[Saved entries]
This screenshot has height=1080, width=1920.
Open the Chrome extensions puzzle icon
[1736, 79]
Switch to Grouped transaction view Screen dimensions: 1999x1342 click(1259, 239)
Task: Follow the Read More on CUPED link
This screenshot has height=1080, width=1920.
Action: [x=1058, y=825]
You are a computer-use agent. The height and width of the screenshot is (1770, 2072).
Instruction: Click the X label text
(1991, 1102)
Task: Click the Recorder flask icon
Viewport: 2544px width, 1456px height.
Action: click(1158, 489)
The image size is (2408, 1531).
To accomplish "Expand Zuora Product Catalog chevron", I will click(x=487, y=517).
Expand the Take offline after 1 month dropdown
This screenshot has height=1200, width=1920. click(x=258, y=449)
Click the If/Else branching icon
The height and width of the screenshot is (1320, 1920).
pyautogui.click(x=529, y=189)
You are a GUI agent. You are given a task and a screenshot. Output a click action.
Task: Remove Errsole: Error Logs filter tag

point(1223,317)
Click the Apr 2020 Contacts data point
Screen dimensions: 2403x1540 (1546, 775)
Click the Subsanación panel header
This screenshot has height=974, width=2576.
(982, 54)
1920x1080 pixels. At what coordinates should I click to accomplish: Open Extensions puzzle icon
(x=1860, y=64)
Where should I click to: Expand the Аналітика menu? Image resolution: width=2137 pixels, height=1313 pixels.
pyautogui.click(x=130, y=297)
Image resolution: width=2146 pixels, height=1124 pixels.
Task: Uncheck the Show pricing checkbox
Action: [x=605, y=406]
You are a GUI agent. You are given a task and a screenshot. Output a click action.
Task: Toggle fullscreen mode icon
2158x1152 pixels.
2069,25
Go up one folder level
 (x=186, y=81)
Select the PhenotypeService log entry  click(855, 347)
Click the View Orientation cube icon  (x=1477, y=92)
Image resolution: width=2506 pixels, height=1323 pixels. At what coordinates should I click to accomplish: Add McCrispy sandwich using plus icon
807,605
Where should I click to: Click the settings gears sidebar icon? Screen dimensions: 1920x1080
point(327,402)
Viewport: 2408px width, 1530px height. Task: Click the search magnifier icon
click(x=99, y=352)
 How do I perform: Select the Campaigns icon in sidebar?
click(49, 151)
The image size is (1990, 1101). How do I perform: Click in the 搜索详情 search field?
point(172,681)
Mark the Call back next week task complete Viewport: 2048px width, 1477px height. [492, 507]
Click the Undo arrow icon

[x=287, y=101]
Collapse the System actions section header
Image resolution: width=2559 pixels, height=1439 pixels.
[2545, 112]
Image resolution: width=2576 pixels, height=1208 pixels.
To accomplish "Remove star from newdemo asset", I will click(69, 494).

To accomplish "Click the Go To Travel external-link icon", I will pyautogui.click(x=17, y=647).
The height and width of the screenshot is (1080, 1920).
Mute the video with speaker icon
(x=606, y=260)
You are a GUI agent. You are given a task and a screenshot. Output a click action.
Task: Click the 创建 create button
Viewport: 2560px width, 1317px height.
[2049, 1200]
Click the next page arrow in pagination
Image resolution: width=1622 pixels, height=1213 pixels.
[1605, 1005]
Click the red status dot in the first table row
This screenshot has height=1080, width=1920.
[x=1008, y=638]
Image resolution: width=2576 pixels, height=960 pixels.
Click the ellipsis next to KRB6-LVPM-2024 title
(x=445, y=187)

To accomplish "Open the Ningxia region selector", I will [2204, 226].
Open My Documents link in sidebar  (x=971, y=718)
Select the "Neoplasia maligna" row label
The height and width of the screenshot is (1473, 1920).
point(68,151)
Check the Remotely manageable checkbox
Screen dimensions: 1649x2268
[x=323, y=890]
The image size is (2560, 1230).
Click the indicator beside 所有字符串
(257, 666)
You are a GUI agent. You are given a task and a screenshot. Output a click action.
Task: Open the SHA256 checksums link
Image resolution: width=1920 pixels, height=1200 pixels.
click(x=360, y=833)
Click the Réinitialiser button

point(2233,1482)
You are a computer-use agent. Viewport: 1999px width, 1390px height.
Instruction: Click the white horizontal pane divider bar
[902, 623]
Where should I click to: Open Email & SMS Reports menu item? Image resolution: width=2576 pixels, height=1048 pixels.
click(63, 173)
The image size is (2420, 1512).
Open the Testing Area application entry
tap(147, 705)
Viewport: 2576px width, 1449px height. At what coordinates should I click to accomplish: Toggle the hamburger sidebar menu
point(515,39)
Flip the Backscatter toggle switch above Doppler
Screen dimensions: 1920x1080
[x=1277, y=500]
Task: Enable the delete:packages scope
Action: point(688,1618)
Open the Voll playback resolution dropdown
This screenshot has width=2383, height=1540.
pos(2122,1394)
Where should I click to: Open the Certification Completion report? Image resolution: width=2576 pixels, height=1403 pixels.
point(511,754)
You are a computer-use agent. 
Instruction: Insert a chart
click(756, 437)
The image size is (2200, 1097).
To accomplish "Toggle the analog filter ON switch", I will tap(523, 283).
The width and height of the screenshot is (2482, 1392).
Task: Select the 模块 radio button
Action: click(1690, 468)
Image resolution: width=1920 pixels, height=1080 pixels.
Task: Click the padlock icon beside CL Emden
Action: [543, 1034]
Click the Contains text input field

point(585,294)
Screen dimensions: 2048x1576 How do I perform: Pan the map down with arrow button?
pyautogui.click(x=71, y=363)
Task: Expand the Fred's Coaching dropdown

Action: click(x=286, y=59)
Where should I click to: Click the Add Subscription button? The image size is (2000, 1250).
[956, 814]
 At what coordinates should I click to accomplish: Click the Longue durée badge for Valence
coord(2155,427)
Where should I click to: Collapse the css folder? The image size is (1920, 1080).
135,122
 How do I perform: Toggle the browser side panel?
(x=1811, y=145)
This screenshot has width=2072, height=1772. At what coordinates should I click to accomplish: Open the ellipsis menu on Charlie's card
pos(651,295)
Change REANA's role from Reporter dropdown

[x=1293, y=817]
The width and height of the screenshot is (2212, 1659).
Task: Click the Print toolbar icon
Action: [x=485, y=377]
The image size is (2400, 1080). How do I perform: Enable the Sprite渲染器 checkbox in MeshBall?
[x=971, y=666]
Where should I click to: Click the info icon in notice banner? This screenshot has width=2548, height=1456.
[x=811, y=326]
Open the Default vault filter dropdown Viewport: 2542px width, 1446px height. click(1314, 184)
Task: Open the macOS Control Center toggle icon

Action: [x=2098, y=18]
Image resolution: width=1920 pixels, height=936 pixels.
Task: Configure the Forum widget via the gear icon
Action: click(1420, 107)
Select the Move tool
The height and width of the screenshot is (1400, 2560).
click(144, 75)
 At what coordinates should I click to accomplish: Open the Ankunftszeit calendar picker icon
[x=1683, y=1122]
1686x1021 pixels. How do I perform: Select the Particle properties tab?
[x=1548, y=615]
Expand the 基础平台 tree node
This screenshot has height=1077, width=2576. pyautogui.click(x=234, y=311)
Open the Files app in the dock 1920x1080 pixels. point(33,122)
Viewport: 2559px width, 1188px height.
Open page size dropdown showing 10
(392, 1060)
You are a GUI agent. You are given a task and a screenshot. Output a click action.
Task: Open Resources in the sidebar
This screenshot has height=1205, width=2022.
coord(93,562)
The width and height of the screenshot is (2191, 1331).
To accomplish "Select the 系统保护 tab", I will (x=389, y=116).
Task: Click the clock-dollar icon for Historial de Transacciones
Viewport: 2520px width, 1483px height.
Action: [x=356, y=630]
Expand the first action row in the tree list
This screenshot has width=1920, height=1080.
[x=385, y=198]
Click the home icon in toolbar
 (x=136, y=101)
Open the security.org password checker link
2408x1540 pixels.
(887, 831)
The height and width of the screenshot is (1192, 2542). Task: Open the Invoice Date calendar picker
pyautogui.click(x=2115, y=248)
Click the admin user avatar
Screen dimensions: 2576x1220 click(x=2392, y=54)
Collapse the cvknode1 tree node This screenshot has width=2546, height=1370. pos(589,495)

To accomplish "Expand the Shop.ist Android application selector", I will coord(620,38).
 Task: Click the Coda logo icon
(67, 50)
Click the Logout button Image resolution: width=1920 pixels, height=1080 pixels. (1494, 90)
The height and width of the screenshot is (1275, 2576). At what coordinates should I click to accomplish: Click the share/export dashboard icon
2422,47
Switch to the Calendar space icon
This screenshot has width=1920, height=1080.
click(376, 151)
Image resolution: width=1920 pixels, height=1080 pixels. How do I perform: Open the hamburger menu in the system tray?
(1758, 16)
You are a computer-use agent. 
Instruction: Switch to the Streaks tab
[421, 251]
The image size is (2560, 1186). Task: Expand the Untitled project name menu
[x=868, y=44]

Task to carry out → Begin with the line above that has "Click the home icon in toolbar" and continue through the line that has "Switch to the Calendar space icon", setting each one down exactly. Stop there.

Your response →
Click the home icon in toolbar
 (x=136, y=101)
Open the security.org password checker link
2408x1540 pixels.
(887, 831)
The height and width of the screenshot is (1192, 2542). Task: Open the Invoice Date calendar picker
pyautogui.click(x=2115, y=248)
Click the admin user avatar
Screen dimensions: 2576x1220 click(x=2392, y=54)
Collapse the cvknode1 tree node This screenshot has width=2546, height=1370. pos(589,495)

To accomplish "Expand the Shop.ist Android application selector", I will coord(620,38).
 Task: Click the Coda logo icon
(67, 50)
Click the Logout button Image resolution: width=1920 pixels, height=1080 pixels. (1494, 90)
The height and width of the screenshot is (1275, 2576). At what coordinates should I click to accomplish: Click the share/export dashboard icon
2422,47
Switch to the Calendar space icon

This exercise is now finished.